Joe Osawaye, a business owner and the Chief Executive Officer of Kiza Restaurant & Lounge, an upscale hospitality facility speaks about the ease of living and doing business in Dubai
Starting a Business in Dubai, what is your story?
I visited Dubai for the first time in 2005. When I came here, I knew I was going to move here sometime soon in the future. I finally moved down in 2013. People know me for my Hospitality and Kiza Restaurant and lounge.
Kiza was established in 2012 by a friend of mine, who was relocated out of the country and I took over fully in 2016. Kiza for us is a home, showcasing the best in and out of Africa through sight, sound and taste. So, we say, here the spirit of Africa comes alive, we showcase the culture of Africa to over 200 nationalities that live in Dubai. It’s a fantastic platform as it is home away from home for Africans, Afrocentric people and all black people. The name Kiza means blackness.
How has the journey been so far…?
It’s been very interesting. When the whole vision began in 2012, there were very few African restaurants here on this scale. We have the old restaurants in Dubai, Kenyan restaurants, Ethiopian restaurants, etc. To this scale where you are bringing it to the top end in town, it’s never been like this, so we are kind of pioneers in this area as well.
It’s been a progressive trajectory since the business started in 2012. More people, even non-Africans have adopted our style and culture, including Afro-beats. We are the custodian of Afro-beats here in the UAE. Our music, food and culture, and everything to do with Africa. We have also supported a lot of African artists as well.
Give us an insight on running and sustaining a business in Dubai
It’s like running a business anywhere in the world but we have an advantage here because everything works. Infrastructure is first-class. The government is forward thinking so they create an enabling environment for you to showcase whatever idea you have, so it’s been quite interesting.
What is the cost of entry into any business in Dubai?
It depends on what level you want to play. It’s so relative and a lot of it has to do with location. Most of your expense will come from rent and HR. If you want to play at a top level, you have to put in good investment to be able to represent properly.
2020 came with a lot of unprecedented events, how were you able to sustain your business during the pandemic?
It was a shock for everybody. No one prepared for it. We ended 2019 on a high spirit, started the new year in a fantastic way too, January and February. And then the whole thing hit in March and since then it’s been quite tough. Because it now had a spiral effect on different businesses especially in the hospitality sector. But as the saying goes as the time gets tough, you get tougher.
What was Dubai Government’s Response to Businesses during the pandemic?
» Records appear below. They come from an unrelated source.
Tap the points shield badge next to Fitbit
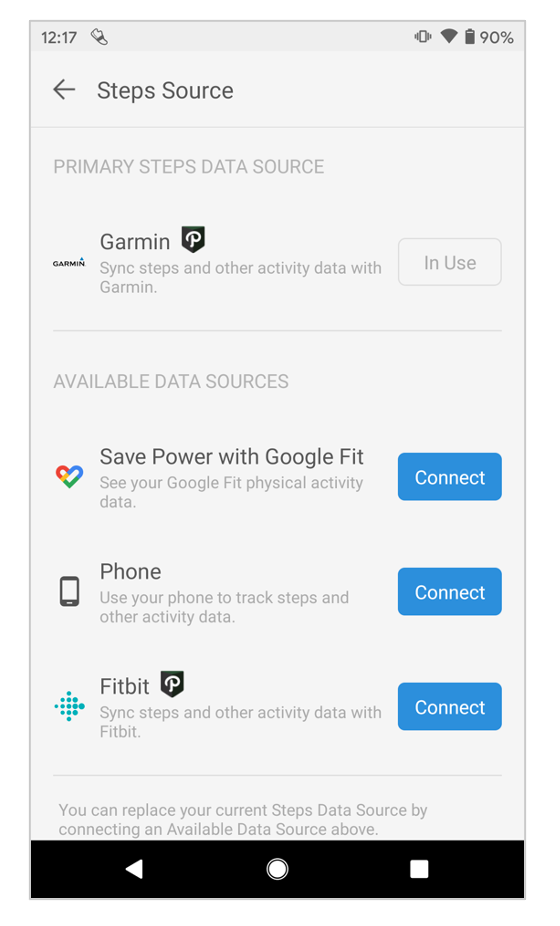The height and width of the screenshot is (926, 560). click(x=172, y=684)
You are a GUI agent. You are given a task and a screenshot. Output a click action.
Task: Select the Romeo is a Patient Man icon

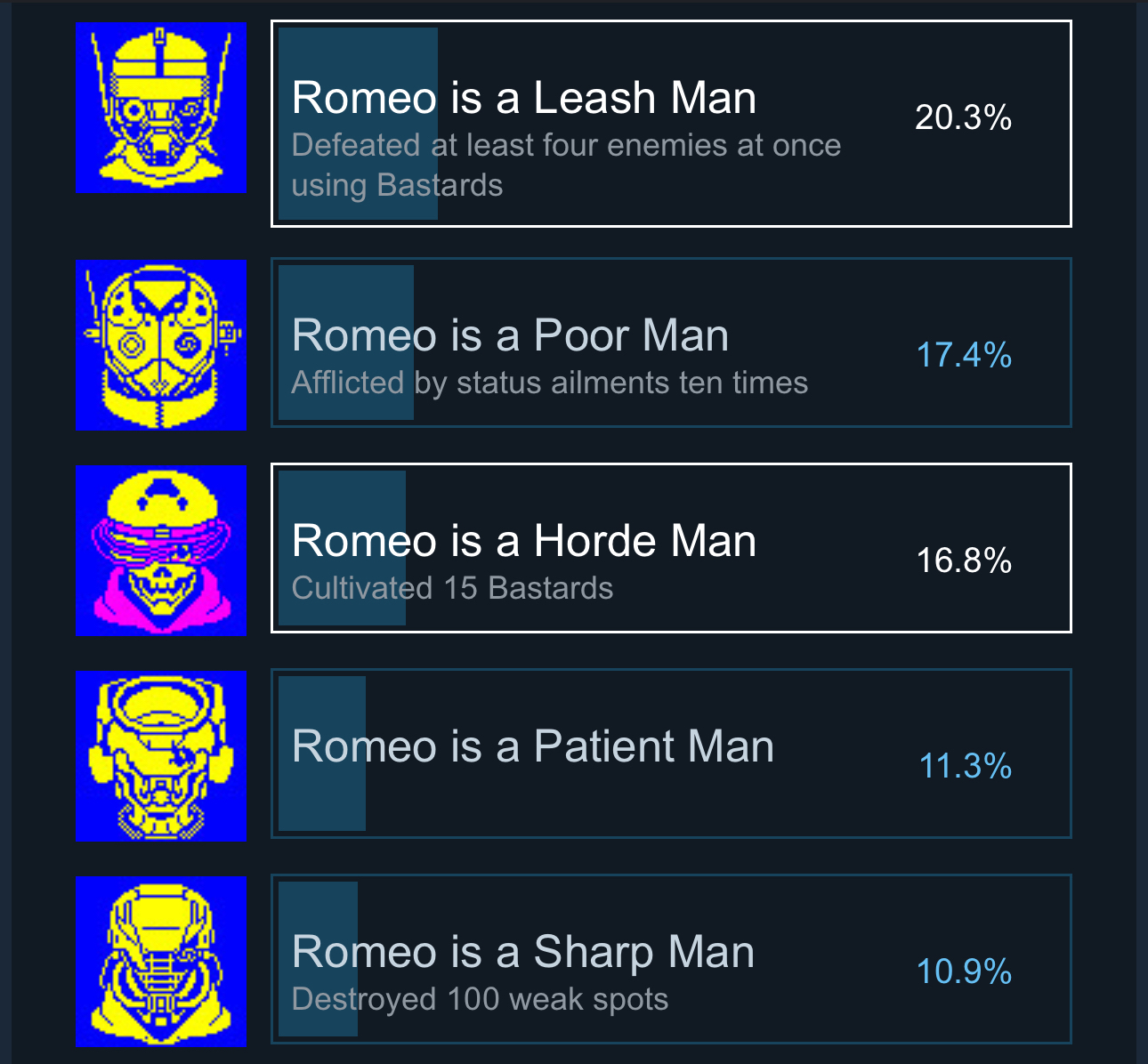pos(161,755)
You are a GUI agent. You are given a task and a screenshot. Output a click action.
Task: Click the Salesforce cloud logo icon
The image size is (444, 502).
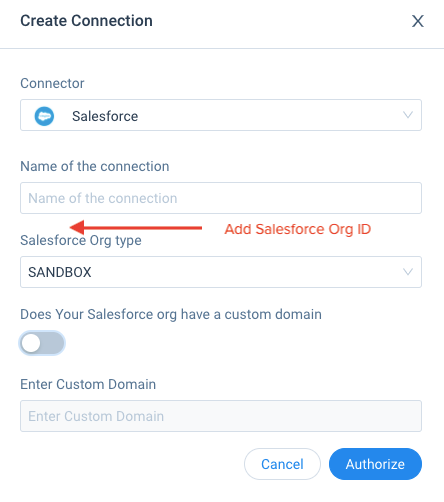pyautogui.click(x=44, y=116)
The Dubai Government did a lot of support schemes for businesses like grace period for rents and loans. They were quite supportive, and we can see that they’ve shown very high leadership in the handling of the pandemic. Where most of the world was shut down, Dubai reopened quite long before anybody, as they managed the situation quite professionally and revolutionary. Dubai completed 80% of its population vaccination exercise in record time.
What’s your advice to new entrants into the hospitality business in Dubai?
Like any other business, you have to understand the market. There’s still room for innovation and creativity but you need to be passionate about it and be prepared. The restaurant business is one of the toughest and the standards here in Dubai is very high, so you have to be ready, no cutting corners.